- YOUR ASSIGNMENT: In the data below, find the line that contains "Screen dimensions: 760x678" and the line that contains "Click the language". Copy both, plus every line between them, exactly.

MATERIAL TO PROCESS START

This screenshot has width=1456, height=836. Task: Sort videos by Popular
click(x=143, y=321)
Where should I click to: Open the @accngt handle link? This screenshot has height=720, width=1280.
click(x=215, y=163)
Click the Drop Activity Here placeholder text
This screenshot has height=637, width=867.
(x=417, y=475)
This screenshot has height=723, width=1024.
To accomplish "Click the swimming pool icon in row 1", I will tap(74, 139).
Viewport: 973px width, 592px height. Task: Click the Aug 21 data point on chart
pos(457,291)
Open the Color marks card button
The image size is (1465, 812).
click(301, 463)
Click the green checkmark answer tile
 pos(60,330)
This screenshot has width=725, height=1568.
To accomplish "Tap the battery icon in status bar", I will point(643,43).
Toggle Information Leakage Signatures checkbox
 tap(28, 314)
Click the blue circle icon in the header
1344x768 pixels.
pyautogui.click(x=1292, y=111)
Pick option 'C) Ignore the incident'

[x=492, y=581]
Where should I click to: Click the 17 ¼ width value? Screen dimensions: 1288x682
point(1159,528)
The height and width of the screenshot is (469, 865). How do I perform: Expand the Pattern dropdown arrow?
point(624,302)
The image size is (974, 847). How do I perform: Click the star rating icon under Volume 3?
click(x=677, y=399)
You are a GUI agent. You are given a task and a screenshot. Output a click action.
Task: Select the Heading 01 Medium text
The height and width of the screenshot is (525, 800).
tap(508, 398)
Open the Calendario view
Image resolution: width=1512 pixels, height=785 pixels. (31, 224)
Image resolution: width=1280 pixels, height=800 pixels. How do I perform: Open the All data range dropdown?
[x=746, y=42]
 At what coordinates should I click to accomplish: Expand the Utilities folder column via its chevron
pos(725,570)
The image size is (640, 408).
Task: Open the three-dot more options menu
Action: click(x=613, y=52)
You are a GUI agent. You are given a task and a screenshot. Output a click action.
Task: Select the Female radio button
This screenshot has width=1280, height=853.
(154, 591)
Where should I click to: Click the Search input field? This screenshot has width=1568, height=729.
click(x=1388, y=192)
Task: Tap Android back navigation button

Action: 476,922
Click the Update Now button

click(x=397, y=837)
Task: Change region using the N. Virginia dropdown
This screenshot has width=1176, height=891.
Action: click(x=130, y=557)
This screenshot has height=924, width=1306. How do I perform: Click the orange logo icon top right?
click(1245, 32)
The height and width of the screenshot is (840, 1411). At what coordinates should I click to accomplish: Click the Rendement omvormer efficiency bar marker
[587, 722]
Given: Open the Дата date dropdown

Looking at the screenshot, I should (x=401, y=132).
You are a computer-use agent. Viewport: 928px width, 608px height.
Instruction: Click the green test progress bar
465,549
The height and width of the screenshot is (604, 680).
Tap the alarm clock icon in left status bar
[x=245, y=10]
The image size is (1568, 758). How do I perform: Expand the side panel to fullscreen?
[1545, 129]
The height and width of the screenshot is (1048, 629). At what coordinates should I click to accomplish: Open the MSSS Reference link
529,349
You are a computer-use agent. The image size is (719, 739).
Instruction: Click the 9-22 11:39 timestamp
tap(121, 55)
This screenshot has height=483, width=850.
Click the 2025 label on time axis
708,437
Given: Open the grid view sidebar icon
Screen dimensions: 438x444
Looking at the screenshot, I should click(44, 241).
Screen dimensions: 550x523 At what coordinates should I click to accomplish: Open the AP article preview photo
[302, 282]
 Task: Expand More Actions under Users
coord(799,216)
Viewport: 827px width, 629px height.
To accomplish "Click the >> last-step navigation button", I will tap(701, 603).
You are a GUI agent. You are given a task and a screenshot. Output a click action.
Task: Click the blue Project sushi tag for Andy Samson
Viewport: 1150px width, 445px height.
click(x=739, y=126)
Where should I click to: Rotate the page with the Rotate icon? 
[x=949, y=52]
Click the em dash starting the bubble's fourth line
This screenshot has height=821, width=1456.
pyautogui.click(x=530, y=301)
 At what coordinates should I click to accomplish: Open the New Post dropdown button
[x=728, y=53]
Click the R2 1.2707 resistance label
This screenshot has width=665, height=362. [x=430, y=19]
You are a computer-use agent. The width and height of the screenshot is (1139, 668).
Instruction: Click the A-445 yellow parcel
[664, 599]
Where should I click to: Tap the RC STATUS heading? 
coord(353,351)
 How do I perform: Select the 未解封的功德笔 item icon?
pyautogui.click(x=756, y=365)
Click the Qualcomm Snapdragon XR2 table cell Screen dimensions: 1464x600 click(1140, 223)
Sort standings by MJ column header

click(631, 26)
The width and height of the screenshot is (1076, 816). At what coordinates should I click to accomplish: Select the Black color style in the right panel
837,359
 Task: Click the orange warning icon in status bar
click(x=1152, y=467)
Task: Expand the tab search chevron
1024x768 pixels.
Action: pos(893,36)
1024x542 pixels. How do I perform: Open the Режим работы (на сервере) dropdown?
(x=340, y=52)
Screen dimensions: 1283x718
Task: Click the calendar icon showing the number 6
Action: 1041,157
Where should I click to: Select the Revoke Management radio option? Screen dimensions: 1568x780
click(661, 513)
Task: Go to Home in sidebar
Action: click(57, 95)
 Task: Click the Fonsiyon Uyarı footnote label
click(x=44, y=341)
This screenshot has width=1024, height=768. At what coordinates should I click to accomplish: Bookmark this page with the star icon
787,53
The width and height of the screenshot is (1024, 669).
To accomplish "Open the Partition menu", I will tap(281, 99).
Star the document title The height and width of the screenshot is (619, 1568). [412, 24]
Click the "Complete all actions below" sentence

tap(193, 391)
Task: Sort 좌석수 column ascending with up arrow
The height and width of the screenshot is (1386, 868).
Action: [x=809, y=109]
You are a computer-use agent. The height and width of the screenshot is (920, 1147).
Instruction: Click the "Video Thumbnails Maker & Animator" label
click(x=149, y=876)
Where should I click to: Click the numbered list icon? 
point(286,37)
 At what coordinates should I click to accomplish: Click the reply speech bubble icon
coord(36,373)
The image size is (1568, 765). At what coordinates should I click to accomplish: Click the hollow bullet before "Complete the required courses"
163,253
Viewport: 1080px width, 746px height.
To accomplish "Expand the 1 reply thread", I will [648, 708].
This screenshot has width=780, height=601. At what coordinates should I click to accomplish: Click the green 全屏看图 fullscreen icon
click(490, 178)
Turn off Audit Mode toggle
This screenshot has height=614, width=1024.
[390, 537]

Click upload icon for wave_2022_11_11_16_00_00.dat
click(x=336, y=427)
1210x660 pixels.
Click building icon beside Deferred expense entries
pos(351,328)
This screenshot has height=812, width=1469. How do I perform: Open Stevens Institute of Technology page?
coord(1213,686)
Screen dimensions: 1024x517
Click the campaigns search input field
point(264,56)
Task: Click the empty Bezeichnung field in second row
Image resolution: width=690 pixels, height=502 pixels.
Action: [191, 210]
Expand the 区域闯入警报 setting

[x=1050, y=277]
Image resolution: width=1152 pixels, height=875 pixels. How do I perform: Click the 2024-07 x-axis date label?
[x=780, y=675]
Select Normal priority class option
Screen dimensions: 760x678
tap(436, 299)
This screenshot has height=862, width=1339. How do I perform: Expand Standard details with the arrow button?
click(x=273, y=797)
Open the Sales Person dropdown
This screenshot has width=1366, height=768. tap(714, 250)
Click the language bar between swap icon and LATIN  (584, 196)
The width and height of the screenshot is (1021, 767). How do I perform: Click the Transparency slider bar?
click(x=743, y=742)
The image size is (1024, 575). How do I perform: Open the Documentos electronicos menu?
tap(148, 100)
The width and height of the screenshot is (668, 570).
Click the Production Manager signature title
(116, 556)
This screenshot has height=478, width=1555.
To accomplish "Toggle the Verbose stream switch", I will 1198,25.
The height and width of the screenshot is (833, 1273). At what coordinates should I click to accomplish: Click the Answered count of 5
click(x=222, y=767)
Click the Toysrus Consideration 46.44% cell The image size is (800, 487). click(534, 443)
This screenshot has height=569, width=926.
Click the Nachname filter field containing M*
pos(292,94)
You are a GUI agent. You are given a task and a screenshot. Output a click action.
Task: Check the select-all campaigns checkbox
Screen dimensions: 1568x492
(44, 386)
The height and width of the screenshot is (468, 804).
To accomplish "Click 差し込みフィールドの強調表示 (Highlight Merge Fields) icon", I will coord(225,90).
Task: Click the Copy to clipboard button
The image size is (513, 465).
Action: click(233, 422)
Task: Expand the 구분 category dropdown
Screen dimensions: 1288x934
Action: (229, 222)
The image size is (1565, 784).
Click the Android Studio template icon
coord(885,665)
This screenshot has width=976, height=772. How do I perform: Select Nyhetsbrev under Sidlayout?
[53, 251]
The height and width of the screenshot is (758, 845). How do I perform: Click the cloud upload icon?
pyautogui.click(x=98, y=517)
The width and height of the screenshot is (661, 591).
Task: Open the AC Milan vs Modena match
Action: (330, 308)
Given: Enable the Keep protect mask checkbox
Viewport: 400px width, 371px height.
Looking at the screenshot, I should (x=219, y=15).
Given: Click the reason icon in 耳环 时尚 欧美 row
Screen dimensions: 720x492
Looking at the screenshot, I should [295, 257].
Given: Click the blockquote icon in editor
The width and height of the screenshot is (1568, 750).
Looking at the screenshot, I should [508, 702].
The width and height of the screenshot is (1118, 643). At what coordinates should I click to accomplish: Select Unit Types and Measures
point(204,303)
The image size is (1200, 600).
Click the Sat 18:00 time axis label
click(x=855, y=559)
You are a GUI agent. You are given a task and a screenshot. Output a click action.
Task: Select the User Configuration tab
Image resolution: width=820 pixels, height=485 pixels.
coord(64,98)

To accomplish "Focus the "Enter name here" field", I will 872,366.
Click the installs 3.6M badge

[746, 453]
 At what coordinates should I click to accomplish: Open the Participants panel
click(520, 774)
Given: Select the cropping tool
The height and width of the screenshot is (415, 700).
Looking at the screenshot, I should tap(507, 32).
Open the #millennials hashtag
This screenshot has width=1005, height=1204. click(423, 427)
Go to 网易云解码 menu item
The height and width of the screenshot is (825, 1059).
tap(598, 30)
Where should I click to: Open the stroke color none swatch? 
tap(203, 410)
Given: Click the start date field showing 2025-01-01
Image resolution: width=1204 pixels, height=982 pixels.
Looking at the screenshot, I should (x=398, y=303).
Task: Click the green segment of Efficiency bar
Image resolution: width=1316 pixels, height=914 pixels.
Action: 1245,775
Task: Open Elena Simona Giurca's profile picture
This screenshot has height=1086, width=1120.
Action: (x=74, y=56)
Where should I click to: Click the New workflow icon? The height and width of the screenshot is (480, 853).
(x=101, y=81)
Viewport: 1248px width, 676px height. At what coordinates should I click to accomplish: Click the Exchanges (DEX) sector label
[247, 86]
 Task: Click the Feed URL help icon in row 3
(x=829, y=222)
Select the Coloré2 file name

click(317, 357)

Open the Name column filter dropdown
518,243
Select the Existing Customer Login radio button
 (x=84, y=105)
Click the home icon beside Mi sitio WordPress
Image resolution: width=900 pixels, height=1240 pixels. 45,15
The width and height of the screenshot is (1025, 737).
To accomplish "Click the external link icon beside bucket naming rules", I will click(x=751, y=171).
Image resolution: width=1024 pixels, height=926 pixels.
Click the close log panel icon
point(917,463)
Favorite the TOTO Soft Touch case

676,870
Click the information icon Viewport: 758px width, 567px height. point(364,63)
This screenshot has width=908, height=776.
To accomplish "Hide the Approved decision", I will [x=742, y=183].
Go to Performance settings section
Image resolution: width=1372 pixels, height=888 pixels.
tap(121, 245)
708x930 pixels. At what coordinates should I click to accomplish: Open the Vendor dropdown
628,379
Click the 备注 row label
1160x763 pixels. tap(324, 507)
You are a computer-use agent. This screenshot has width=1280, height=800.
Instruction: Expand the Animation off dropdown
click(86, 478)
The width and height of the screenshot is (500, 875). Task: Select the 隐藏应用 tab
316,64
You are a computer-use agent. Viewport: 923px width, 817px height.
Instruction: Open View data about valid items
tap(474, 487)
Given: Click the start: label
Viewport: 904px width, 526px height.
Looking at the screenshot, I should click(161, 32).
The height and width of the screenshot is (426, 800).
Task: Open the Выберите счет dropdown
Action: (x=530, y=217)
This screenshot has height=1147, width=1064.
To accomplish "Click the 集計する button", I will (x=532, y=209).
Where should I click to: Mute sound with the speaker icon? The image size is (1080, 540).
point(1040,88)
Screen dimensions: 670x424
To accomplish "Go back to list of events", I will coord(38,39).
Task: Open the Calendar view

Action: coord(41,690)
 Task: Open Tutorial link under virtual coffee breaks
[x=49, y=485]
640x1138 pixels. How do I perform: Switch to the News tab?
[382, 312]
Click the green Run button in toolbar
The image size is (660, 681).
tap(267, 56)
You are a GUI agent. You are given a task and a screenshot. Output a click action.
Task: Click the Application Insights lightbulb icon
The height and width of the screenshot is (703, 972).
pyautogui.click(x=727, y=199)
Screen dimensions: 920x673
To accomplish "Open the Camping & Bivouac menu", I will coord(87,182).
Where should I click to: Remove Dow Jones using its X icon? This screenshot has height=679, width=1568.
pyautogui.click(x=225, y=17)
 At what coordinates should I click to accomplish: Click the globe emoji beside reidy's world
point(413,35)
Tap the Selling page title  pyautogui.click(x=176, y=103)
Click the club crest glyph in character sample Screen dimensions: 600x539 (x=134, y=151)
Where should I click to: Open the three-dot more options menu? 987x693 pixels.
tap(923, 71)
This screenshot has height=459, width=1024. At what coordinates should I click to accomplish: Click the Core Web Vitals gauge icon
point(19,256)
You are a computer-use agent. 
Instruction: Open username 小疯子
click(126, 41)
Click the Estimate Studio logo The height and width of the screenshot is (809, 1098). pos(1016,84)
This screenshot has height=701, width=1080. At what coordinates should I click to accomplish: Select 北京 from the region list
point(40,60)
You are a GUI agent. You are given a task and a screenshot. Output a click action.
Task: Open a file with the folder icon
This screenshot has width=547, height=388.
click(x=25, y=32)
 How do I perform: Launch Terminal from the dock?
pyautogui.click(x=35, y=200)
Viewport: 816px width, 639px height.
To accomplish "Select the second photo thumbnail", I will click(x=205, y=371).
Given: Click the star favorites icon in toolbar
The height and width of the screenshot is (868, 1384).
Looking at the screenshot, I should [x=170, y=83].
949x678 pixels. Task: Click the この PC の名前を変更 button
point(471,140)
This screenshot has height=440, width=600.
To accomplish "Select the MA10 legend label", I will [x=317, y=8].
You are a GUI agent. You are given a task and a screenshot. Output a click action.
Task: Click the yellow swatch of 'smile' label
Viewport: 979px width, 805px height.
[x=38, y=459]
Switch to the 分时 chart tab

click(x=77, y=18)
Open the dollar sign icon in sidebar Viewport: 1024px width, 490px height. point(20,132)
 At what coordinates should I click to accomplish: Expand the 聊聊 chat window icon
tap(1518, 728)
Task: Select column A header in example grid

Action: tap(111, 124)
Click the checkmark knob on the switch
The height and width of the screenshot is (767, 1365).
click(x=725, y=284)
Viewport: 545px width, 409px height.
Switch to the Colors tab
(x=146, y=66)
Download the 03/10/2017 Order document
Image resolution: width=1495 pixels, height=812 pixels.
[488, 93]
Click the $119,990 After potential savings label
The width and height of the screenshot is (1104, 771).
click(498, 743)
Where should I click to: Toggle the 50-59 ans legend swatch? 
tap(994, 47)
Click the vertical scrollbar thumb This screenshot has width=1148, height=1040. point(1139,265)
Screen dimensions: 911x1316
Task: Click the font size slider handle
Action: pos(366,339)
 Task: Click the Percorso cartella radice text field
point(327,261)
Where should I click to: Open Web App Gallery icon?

MATERIAL TO PROCESS END

- PROBLEM SOLUTION:
Screen dimensions: 760x678
tap(436, 299)
This screenshot has height=862, width=1339. How do I perform: Expand Standard details with the arrow button?
click(x=273, y=797)
Open the Sales Person dropdown
This screenshot has width=1366, height=768. tap(714, 250)
Click the language bar between swap icon and LATIN  (584, 196)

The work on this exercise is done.